Provided material:
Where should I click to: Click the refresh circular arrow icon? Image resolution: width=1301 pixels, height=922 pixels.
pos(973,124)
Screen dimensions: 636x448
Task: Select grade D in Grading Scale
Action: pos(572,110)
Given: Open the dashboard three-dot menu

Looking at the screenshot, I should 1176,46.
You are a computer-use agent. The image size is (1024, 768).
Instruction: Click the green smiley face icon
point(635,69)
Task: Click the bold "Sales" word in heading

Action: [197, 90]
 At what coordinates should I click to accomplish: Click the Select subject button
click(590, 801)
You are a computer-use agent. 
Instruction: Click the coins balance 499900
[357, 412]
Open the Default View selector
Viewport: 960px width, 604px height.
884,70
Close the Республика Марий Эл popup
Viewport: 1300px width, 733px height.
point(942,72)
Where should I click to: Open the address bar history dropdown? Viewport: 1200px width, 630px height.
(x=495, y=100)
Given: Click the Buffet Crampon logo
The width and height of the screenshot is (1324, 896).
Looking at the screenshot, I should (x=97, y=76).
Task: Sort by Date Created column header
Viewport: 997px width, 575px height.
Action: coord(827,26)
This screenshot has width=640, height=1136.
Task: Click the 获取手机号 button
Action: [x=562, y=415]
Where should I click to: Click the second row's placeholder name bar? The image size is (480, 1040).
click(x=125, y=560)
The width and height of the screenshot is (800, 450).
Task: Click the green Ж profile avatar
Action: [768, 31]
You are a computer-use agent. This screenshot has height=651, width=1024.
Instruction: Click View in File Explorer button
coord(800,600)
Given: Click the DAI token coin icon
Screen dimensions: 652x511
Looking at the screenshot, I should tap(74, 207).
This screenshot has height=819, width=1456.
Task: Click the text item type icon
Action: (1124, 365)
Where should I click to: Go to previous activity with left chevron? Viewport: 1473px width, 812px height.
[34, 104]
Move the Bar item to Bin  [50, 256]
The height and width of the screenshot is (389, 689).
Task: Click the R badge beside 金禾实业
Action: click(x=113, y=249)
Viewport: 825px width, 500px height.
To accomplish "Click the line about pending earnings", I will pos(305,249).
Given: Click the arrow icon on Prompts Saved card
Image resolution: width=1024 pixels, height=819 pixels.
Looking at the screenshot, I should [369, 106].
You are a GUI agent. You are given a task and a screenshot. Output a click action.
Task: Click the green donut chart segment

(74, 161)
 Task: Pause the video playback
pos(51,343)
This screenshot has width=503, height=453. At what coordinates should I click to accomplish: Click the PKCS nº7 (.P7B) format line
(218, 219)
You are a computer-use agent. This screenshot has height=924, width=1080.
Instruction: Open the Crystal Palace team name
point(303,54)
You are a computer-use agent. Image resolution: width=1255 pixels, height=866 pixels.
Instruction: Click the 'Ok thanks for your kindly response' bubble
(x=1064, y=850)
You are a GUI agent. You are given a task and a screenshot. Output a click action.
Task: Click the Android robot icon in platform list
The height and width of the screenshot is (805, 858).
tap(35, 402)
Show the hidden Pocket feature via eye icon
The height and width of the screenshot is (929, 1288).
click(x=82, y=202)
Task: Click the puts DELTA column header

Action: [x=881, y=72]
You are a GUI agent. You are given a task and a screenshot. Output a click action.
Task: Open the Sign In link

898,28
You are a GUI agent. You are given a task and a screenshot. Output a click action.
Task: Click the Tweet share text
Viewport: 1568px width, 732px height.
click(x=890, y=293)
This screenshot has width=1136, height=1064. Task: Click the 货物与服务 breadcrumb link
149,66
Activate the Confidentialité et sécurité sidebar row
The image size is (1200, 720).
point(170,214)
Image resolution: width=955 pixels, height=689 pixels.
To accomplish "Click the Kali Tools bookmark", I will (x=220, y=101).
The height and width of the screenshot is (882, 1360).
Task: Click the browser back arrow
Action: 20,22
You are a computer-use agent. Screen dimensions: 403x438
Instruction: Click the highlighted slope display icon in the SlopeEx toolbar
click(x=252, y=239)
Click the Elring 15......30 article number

Your task: Using the listing above, report each line that mentions the word "agent".

Result:
You are a computer-use agent. The image size is (1024, 768).
You are a computer-use agent. 
You are a computer-use agent. This screenshot has height=651, width=1024.
You are a GUI agent. You are given a task and a screenshot. Output a click action.
You are a computer-use agent. This screenshot has height=924, width=1080.
You are a computer-use agent. Image resolution: width=1255 pixels, height=866 pixels.
You are a GUI agent. You are given a task and a screenshot. Output a click action.
You are a GUI agent. You are given a task and a screenshot. Output a click action.
You are a GUI agent. You are given a task and a screenshot. Output a click action.
You are a computer-use agent. Screen dimensions: 403x438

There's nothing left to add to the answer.